И у Воробьева, и у Сруоги установка на подлинность задана изначально автобиографичностью повествования, и читателю определенно кажется, что он погружается в гущу самой жизни, показанной как она есть. В то же время не менее ощутима и другая составляющая – художественная, превращающая изложение фактов биографии писателя в литературное произведение. Поиск главной эстетической силы, организующей документальное свидетельство в художественное целое, приводит, с одной стороны, к автору-творцу («биографической личности»), а с другой - к «образу автора».

Автор-создатель («биографическая личность») – творец всего сущего в произведении, в том числе и «образа автора», это всегда следует помнить, не смешивая два понятия.

Подобно авторам «литературы вымысла», автор документального повествования использует всю палитру изобразительных средств для достижения своих эстетических задач. Повествуя о пережитом, автор в первую очередь отбирает материал, чтобы затем расположить отобранные факты в единственно верной композиции. И здесь чрезвычайно важен такой фактор, как «авторская» позиция: «Решающие элементы композиционного строя взяты автором из основ своего отношения к явлениям. Оно диктует структуру и характеристику, по которой развернуто само изображение. <…> Композиция… и есть построение, которое в первую очередь служит тому, чтобы воплотить отношение автора к содержанию и одновременно заставить зрителя так же к этому содержанию относиться»34. От авторской позиции напрямую зависит и «образ автора» в произведении.

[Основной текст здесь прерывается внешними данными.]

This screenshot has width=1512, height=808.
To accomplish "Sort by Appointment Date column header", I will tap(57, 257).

«Это мы, Господи!..» Константина Воробьева представляет собой сложную разветвленную систему эстетической организации текста, характеризующуюся богатством форм авторского повествования.

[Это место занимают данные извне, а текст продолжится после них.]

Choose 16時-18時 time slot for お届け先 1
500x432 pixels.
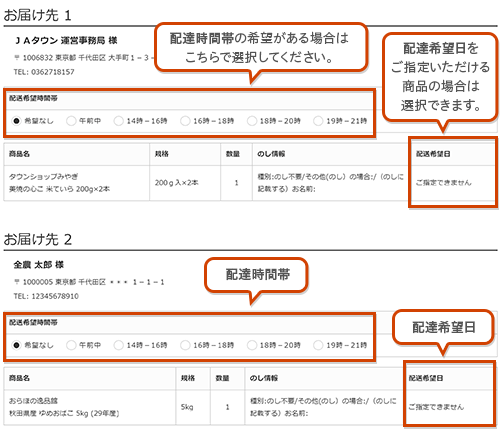(x=185, y=121)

Рассказ ведется от 3-го лица, при этом рассказчик в тексте не назван, не персонифицирован. Именно он в сознании читателя наиболее близок «биографической личности», автору-творцу, ему доверен едва ли не главный «пафосный» речевой поток: рассказчик обладает полнотой знания, героями только постигаемого, поэтому он в состоянии не только описывать происходящее, но и делать обобщения, давать необходимые справки, делать выводы, наконец, вершить нравственный суд.

Кроме того, повествование у К. Воробьева полифонично, выливается в несколько «речевых потоков»: рассказчика, автобиографического героя, пленных и, наконец, мучителей.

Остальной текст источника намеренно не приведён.